Entries shown Start Marker

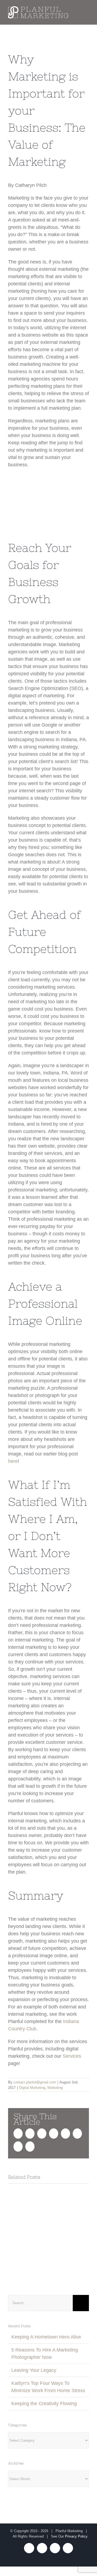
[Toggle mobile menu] (87, 14)
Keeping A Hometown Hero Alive (46, 2337)
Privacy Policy (76, 2536)
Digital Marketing (32, 2088)
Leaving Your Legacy (33, 2370)
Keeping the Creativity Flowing (44, 2403)
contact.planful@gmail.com (34, 2082)
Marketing (55, 2088)
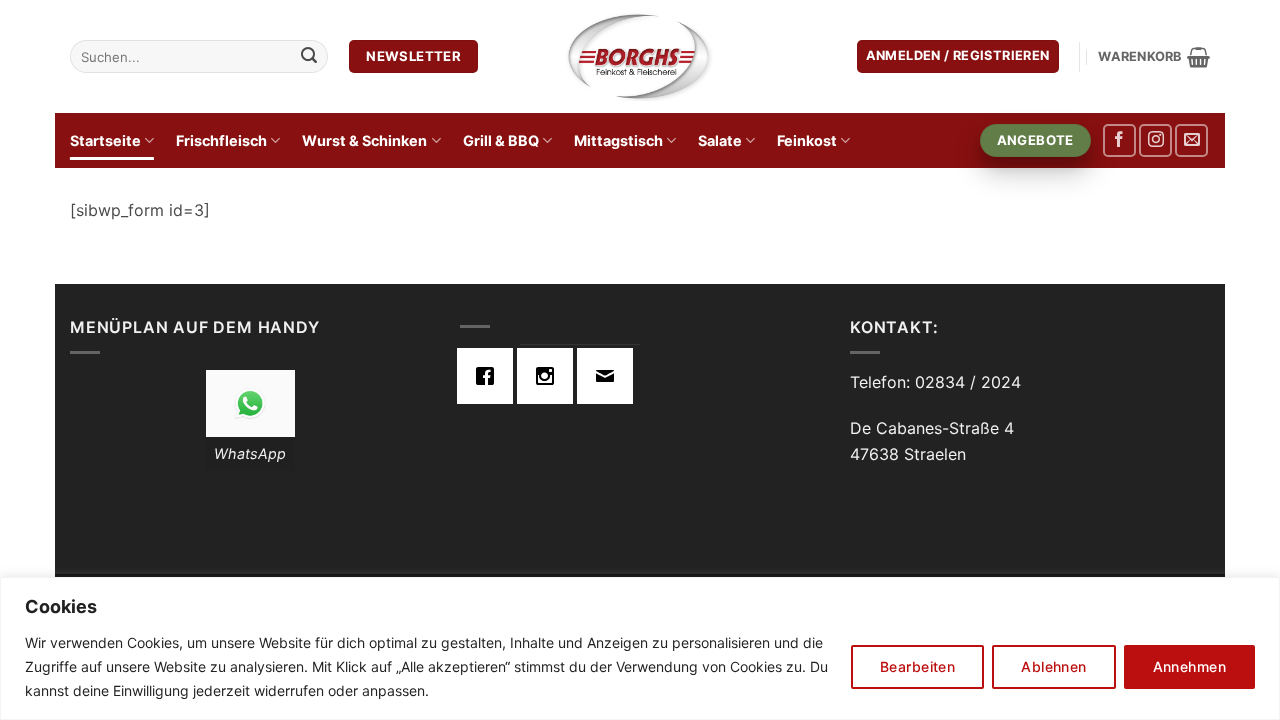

Entries shown End Marker

- _Exercise_:
Above are records with pictures; repeat them exactly, but without the pictures.

- _Exercise result_:
[Toggle mobile menu] (87, 14)
Keeping A Hometown Hero Alive (46, 2337)
Privacy Policy (76, 2536)
Digital Marketing (32, 2088)
Leaving Your Legacy (33, 2370)
Keeping the Creativity Flowing (44, 2403)
contact.planful@gmail.com (34, 2082)
Marketing (55, 2088)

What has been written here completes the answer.